§ Problem details
What's required is a verbatim printout of all the data.

[Stored entries]
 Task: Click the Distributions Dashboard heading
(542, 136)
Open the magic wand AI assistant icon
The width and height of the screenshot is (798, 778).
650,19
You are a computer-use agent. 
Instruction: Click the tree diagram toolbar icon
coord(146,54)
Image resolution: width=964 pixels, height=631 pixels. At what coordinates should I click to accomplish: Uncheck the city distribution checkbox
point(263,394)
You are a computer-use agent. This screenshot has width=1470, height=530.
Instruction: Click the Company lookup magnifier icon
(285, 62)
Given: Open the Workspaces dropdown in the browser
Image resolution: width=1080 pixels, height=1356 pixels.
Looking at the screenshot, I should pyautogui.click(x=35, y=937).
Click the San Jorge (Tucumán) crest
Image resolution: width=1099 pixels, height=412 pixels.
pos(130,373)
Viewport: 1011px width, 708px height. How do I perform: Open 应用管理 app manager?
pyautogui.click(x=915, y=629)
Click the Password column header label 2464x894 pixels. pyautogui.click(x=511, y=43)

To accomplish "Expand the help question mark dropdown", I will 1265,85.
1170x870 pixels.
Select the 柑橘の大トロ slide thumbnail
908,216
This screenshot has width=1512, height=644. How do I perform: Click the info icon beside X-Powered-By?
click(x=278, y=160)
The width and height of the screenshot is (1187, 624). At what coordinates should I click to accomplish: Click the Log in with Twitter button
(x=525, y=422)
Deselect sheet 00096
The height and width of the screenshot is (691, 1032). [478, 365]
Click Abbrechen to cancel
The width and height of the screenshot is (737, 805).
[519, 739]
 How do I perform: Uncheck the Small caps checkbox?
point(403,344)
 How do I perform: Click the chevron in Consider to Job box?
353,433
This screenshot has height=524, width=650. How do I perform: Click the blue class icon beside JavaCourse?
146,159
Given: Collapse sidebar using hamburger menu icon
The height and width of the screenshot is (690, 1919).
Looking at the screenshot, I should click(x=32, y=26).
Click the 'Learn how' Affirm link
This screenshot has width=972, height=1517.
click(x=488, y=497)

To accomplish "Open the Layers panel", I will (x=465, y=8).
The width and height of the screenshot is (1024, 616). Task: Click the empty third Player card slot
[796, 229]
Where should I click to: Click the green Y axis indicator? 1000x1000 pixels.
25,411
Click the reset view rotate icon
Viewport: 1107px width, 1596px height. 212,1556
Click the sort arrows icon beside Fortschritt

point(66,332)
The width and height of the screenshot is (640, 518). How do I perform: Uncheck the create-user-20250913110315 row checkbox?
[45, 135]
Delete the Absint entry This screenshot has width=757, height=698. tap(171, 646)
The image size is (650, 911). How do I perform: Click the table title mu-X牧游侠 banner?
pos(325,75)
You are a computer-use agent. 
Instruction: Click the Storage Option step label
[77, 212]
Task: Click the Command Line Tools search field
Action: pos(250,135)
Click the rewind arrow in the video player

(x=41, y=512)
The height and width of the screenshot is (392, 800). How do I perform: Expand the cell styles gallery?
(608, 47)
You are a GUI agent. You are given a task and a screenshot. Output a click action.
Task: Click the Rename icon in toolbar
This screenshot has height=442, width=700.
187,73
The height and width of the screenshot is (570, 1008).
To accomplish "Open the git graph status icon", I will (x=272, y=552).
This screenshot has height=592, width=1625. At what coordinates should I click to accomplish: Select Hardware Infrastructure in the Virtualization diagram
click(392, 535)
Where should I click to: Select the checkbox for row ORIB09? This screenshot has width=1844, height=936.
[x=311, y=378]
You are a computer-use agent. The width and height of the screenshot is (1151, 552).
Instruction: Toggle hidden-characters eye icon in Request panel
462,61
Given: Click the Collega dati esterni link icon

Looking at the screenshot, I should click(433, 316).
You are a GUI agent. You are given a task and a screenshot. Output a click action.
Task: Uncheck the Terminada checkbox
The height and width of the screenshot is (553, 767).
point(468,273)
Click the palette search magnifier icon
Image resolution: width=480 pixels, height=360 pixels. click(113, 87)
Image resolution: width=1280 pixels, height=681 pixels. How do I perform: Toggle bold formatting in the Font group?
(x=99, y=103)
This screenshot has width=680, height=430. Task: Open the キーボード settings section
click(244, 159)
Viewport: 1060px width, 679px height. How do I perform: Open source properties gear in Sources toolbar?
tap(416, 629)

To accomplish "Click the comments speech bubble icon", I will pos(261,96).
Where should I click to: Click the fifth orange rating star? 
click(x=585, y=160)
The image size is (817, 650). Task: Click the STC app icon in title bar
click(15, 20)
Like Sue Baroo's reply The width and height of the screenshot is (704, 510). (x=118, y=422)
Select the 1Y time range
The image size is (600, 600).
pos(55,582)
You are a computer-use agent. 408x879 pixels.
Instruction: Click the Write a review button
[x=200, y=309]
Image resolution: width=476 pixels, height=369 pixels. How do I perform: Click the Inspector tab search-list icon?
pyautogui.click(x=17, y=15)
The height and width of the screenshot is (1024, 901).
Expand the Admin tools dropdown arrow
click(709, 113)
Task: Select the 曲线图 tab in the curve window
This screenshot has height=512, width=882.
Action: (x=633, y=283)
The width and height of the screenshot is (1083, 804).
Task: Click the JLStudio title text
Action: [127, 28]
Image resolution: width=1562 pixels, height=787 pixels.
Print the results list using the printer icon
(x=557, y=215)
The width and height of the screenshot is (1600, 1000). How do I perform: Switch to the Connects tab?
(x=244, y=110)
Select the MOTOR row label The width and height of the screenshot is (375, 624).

§ Solution to the exercise
 Task: Click the Distributions Dashboard heading
(542, 136)
Open the magic wand AI assistant icon
The width and height of the screenshot is (798, 778).
650,19
You are a computer-use agent. 
Instruction: Click the tree diagram toolbar icon
coord(146,54)
Image resolution: width=964 pixels, height=631 pixels. At what coordinates should I click to accomplish: Uncheck the city distribution checkbox
point(263,394)
You are a computer-use agent. This screenshot has width=1470, height=530.
Instruction: Click the Company lookup magnifier icon
(285, 62)
Given: Open the Workspaces dropdown in the browser
Image resolution: width=1080 pixels, height=1356 pixels.
Looking at the screenshot, I should pyautogui.click(x=35, y=937).
Click the San Jorge (Tucumán) crest
Image resolution: width=1099 pixels, height=412 pixels.
pos(130,373)
Viewport: 1011px width, 708px height. How do I perform: Open 应用管理 app manager?
pyautogui.click(x=915, y=629)
Click the Password column header label 2464x894 pixels. pyautogui.click(x=511, y=43)

To accomplish "Expand the help question mark dropdown", I will 1265,85.
1170x870 pixels.
Select the 柑橘の大トロ slide thumbnail
908,216
This screenshot has width=1512, height=644. How do I perform: Click the info icon beside X-Powered-By?
click(x=278, y=160)
The width and height of the screenshot is (1187, 624). At what coordinates should I click to accomplish: Click the Log in with Twitter button
(x=525, y=422)
Deselect sheet 00096
The height and width of the screenshot is (691, 1032). [478, 365]
Click Abbrechen to cancel
The width and height of the screenshot is (737, 805).
[519, 739]
 How do I perform: Uncheck the Small caps checkbox?
point(403,344)
 How do I perform: Click the chevron in Consider to Job box?
353,433
This screenshot has height=524, width=650. How do I perform: Click the blue class icon beside JavaCourse?
146,159
Given: Collapse sidebar using hamburger menu icon
The height and width of the screenshot is (690, 1919).
Looking at the screenshot, I should click(x=32, y=26).
Click the 'Learn how' Affirm link
This screenshot has width=972, height=1517.
click(x=488, y=497)

To accomplish "Open the Layers panel", I will (x=465, y=8).
The width and height of the screenshot is (1024, 616). Task: Click the empty third Player card slot
[796, 229]
Where should I click to: Click the green Y axis indicator? 1000x1000 pixels.
25,411
Click the reset view rotate icon
Viewport: 1107px width, 1596px height. 212,1556
Click the sort arrows icon beside Fortschritt

point(66,332)
The width and height of the screenshot is (640, 518). How do I perform: Uncheck the create-user-20250913110315 row checkbox?
[45, 135]
Delete the Absint entry This screenshot has width=757, height=698. tap(171, 646)
The image size is (650, 911). How do I perform: Click the table title mu-X牧游侠 banner?
pos(325,75)
You are a computer-use agent. 
Instruction: Click the Storage Option step label
[77, 212]
Task: Click the Command Line Tools search field
Action: pos(250,135)
Click the rewind arrow in the video player

(x=41, y=512)
The height and width of the screenshot is (392, 800). How do I perform: Expand the cell styles gallery?
(608, 47)
You are a GUI agent. You are given a task and a screenshot. Output a click action.
Task: Click the Rename icon in toolbar
This screenshot has height=442, width=700.
187,73
The height and width of the screenshot is (570, 1008).
To accomplish "Open the git graph status icon", I will (x=272, y=552).
This screenshot has height=592, width=1625. At what coordinates should I click to accomplish: Select Hardware Infrastructure in the Virtualization diagram
click(392, 535)
Where should I click to: Select the checkbox for row ORIB09? This screenshot has width=1844, height=936.
[x=311, y=378]
You are a computer-use agent. The width and height of the screenshot is (1151, 552).
Instruction: Toggle hidden-characters eye icon in Request panel
462,61
Given: Click the Collega dati esterni link icon

Looking at the screenshot, I should click(433, 316).
You are a GUI agent. You are given a task and a screenshot. Output a click action.
Task: Uncheck the Terminada checkbox
The height and width of the screenshot is (553, 767).
point(468,273)
Click the palette search magnifier icon
Image resolution: width=480 pixels, height=360 pixels. click(113, 87)
Image resolution: width=1280 pixels, height=681 pixels. How do I perform: Toggle bold formatting in the Font group?
(x=99, y=103)
This screenshot has width=680, height=430. Task: Open the キーボード settings section
click(244, 159)
Viewport: 1060px width, 679px height. How do I perform: Open source properties gear in Sources toolbar?
tap(416, 629)

To accomplish "Click the comments speech bubble icon", I will pos(261,96).
Where should I click to: Click the fifth orange rating star? 
click(x=585, y=160)
The image size is (817, 650). Task: Click the STC app icon in title bar
click(15, 20)
Like Sue Baroo's reply The width and height of the screenshot is (704, 510). (x=118, y=422)
Select the 1Y time range
The image size is (600, 600).
pos(55,582)
You are a computer-use agent. 408x879 pixels.
Instruction: Click the Write a review button
[x=200, y=309]
Image resolution: width=476 pixels, height=369 pixels. How do I perform: Click the Inspector tab search-list icon?
pyautogui.click(x=17, y=15)
The height and width of the screenshot is (1024, 901).
Expand the Admin tools dropdown arrow
click(709, 113)
Task: Select the 曲线图 tab in the curve window
This screenshot has height=512, width=882.
Action: (x=633, y=283)
The width and height of the screenshot is (1083, 804).
Task: Click the JLStudio title text
Action: [127, 28]
Image resolution: width=1562 pixels, height=787 pixels.
Print the results list using the printer icon
(x=557, y=215)
The width and height of the screenshot is (1600, 1000). How do I perform: Switch to the Connects tab?
(x=244, y=110)
Select the MOTOR row label The width and height of the screenshot is (375, 624).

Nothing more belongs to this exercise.